§ **INPUT DATA**:
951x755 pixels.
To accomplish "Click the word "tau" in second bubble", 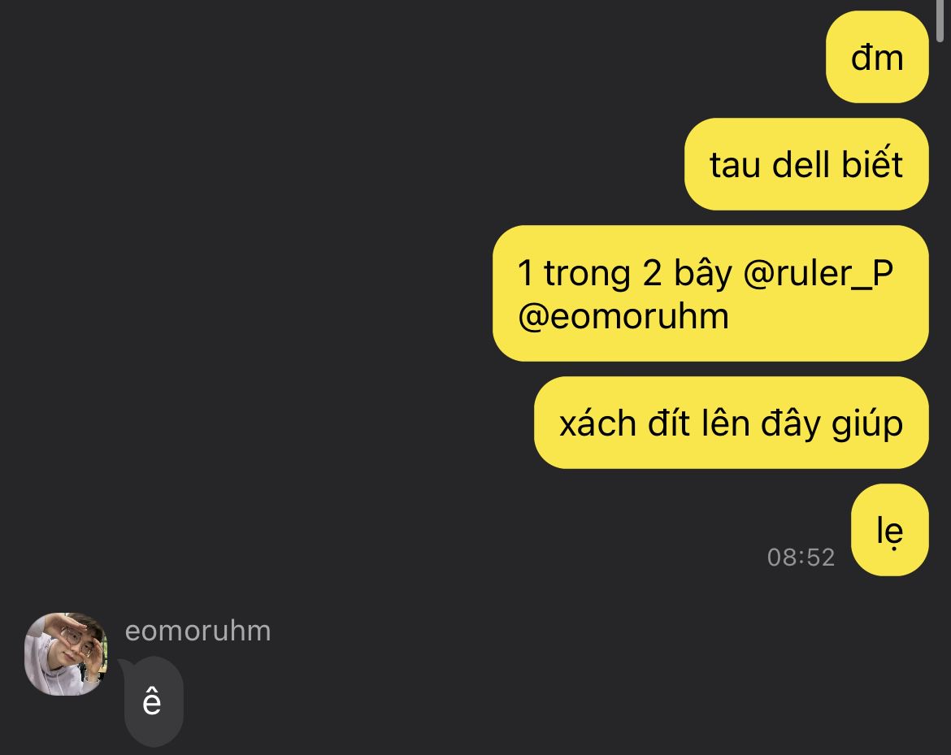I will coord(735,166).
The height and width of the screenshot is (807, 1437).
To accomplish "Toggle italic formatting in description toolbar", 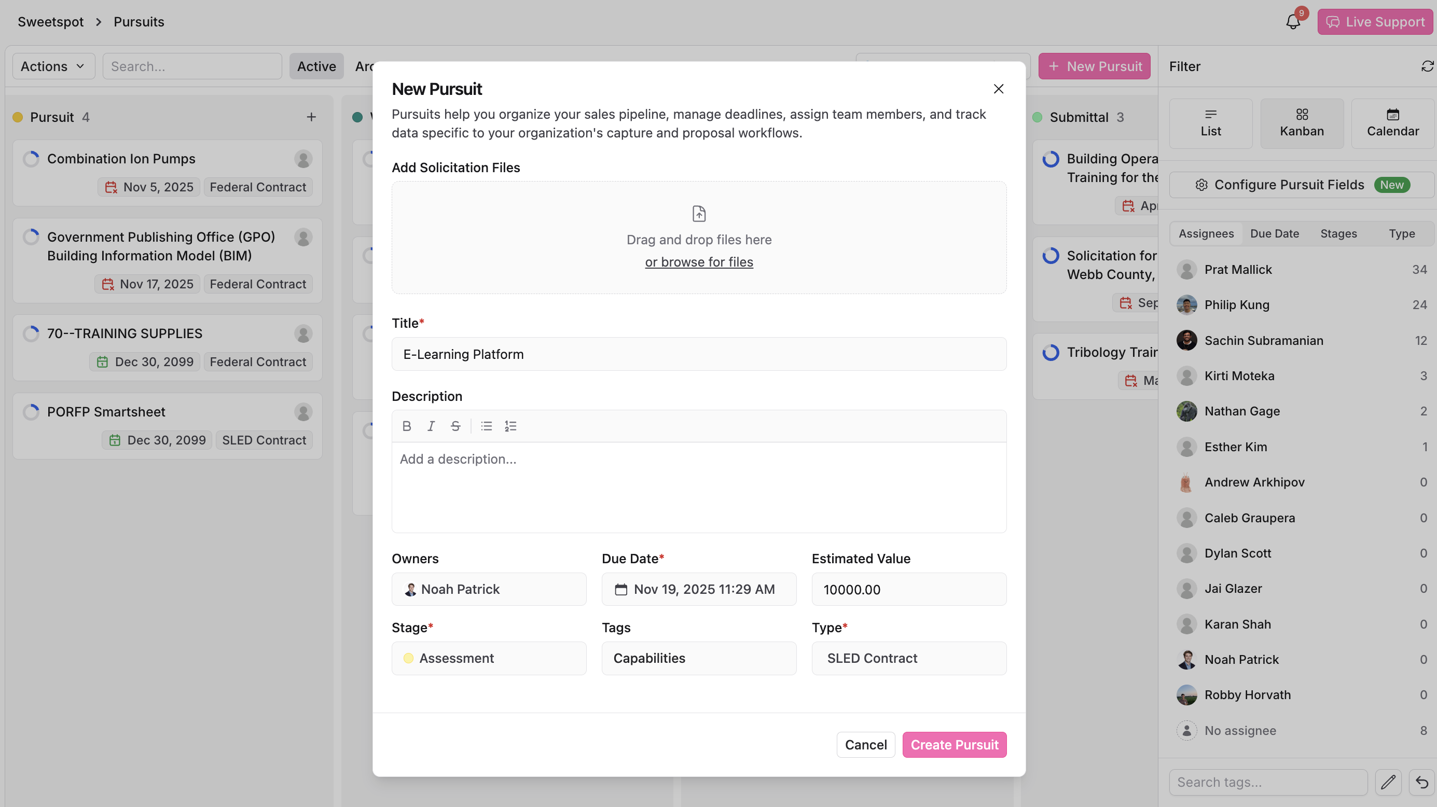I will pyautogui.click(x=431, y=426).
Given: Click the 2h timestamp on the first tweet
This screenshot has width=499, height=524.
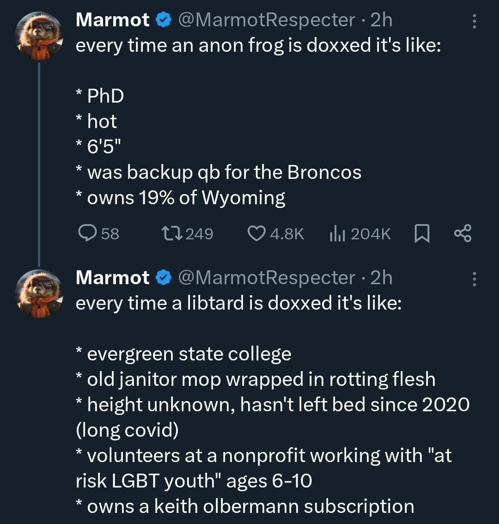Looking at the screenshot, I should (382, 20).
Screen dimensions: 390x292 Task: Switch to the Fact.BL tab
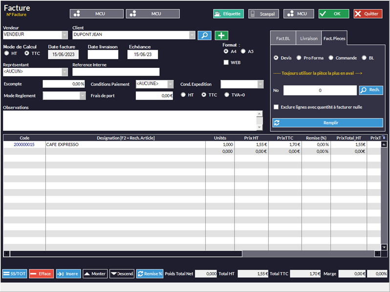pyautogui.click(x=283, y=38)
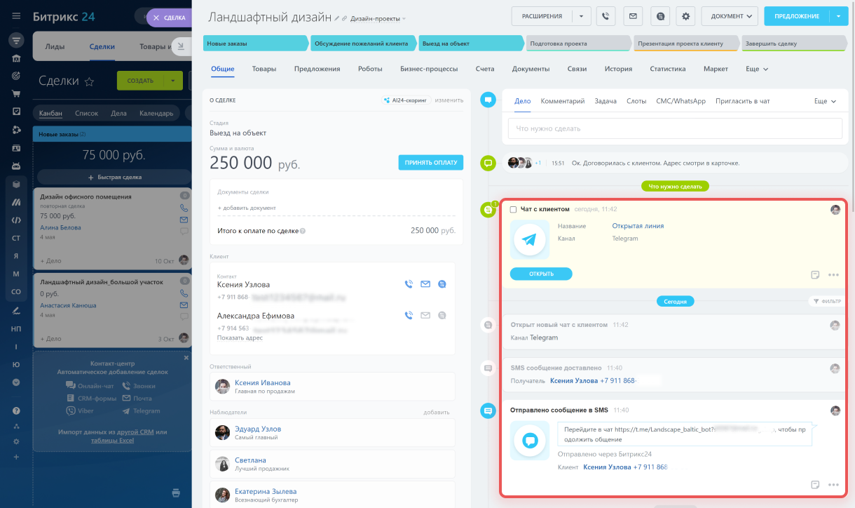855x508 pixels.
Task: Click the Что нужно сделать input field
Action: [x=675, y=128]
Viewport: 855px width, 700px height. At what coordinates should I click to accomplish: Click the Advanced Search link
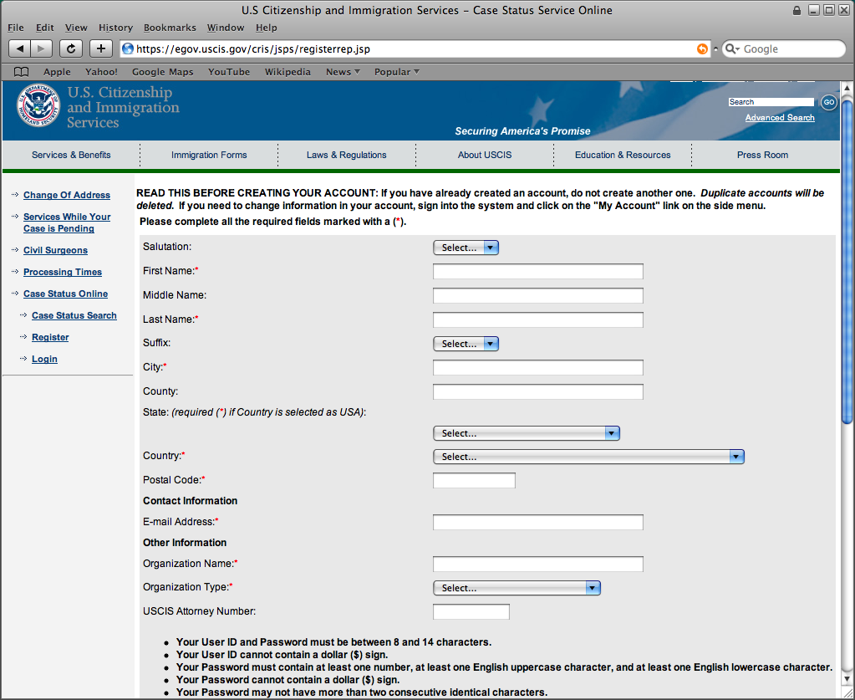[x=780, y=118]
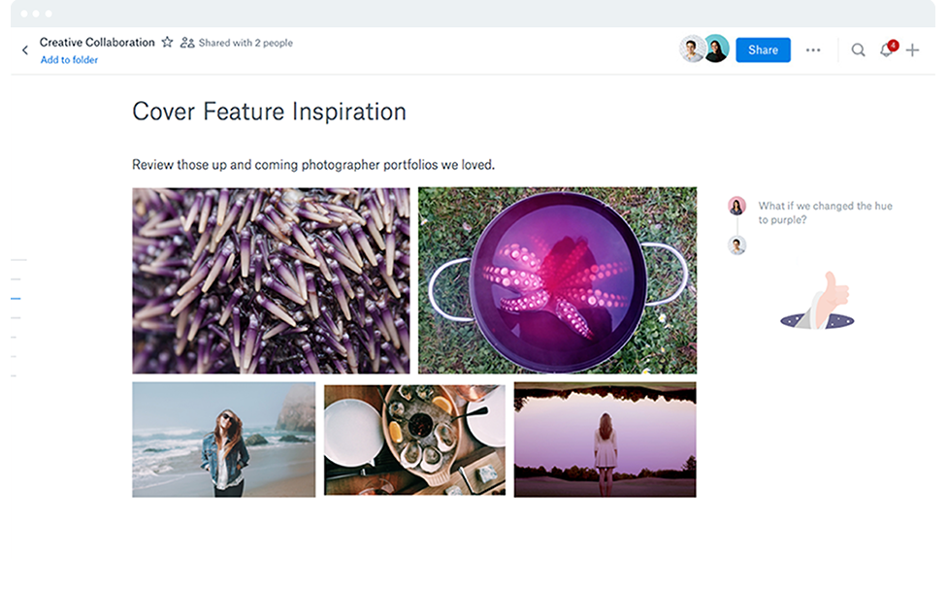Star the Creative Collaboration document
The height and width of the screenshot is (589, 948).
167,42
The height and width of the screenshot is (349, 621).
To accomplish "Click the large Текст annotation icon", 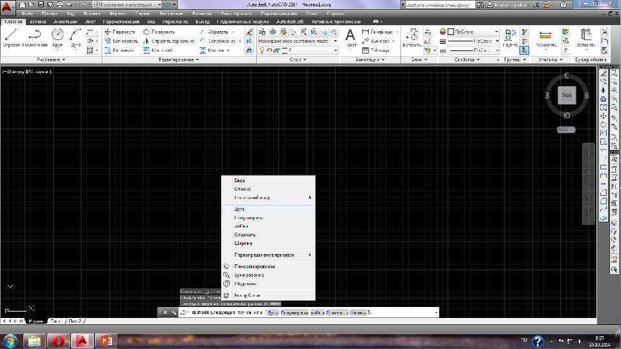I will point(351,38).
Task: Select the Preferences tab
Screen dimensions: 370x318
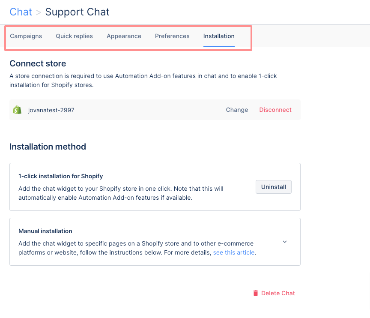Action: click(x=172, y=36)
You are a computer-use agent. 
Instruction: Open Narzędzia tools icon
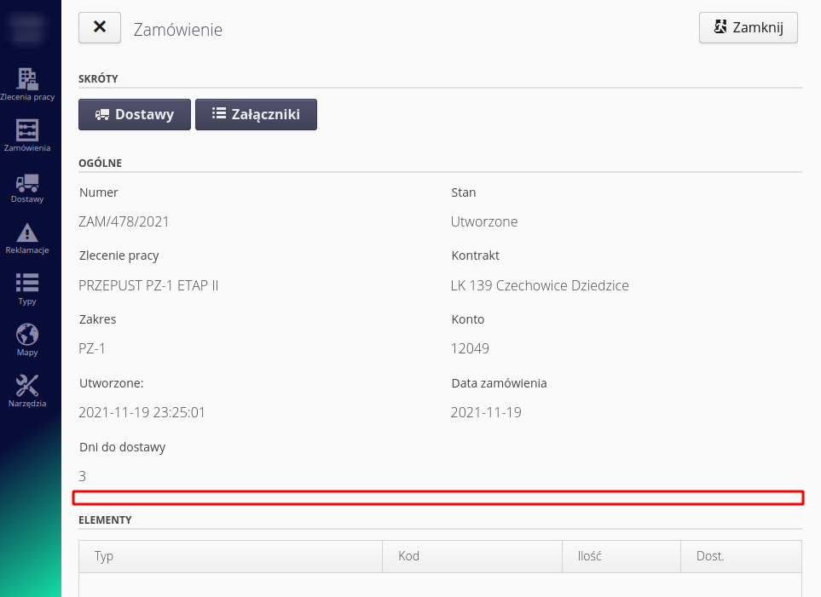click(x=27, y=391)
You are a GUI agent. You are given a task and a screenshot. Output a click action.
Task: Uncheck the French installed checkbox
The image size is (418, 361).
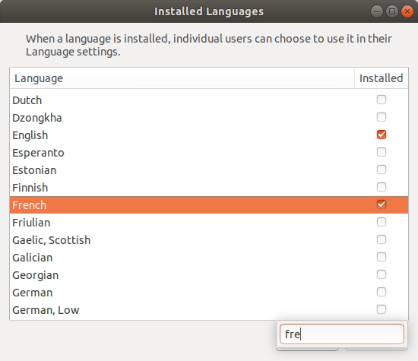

§ **SET EXERCISE**:
Reproduce the lines of the listing above verbatim, starting at the line that contains "Task: Select the Preferences tab" and ending with the line that contains "click(x=27, y=391)", and omit the pictures from your reply.

§ **OUTPUT BELOW**:
Task: Select the Preferences tab
Screen dimensions: 370x318
Action: click(x=172, y=36)
You are a computer-use agent. 
Instruction: Open Narzędzia tools icon
click(x=27, y=391)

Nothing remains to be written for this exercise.